Robert:
> > Ok, so we can't hope for anything better than 
> > secs/millisecs without going
> > platform-specific then. Point taken on relying on anything 
> > less than secs.
> > However I'm not relying on them for any critical func; I'm 
> > writing some performance tests.
Dave:
> I'd guess your best bet would be to use the benchmark module and call
> your code in a loop a couple of million times. You'll need to write a

These comments may be too simple, but I wanted to share them anyway.

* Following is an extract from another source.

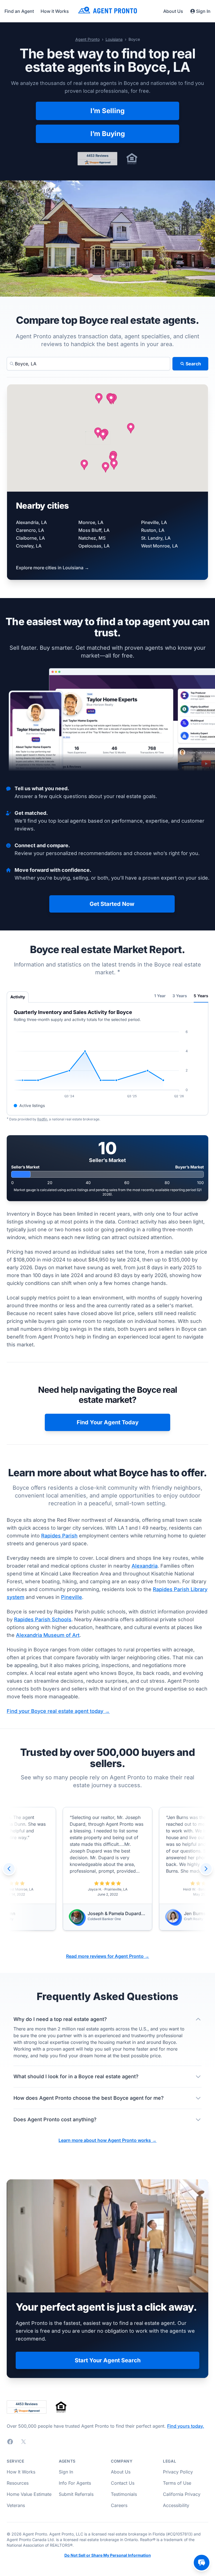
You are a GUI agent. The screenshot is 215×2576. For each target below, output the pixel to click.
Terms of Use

I'd say Dave's way is good idea even with microsecond timing capability as
most modern operating systems give processes unspecified and not guaranteed
slices of time for execution (even DOS :). So your friend is averaging and
loads of samples. Being able to use microseconds would cause smaller sample
base to be reliable estimate, but probably not much smaller. Anyway, one can
get quite good estimates about code performance fast enough; when comparing
running time to the time how long it took to write the test in the first
place :).

If the code has anything to do with hardware it's order of magnitude harder
to get accurate estimates (some estimates one gets easily, yes, but accurate
:). And one shouldn't forget the memory (and caches) is hardware too. For
example, there will be dramatic change of execution speed when the inner
loop with all used data happens to fit into cache.

Maybe this point is trivial, but when working with Ruby there's additional
element of fuzzyness in measurements: Ruby itself. In the example:

start = Time.now
my_ext_function(args)
elapsed_time = Time.now - start

The latter call (as the first too) Time.now can take (in theory) different
amount of time when it's executed. The reason is quite simple:

1) Time.now is some C-code calling:
    obj = Data_Make_Struct(klass, struct time_object, 0, free, tobj);
2) Data_Make_Struct is a macro, turning into
   #define Data_Make_Struct(klass,type,mark,free,sval) (\
        sval = ALLOC(type),\
        memset(sval, 0, sizeof(type)),\
        Data_Wrap_Struct(klass,mark,free,sval)\
   )
3) ALLOC is a macro, turning into
   #define ALLOC(type) (type*)xmalloc(sizeof(type))
4) xmalloc is a macro calling ruby_xmalloc which has code like
    if (malloc_memories > GC_MALLOC_LIMIT) {
	rb_gc();
    }

The point is that in general when we can't predict the memory layout, we
can't say how long garbage collection (rb_gc) will take and if it will
happen.

	- Aleksi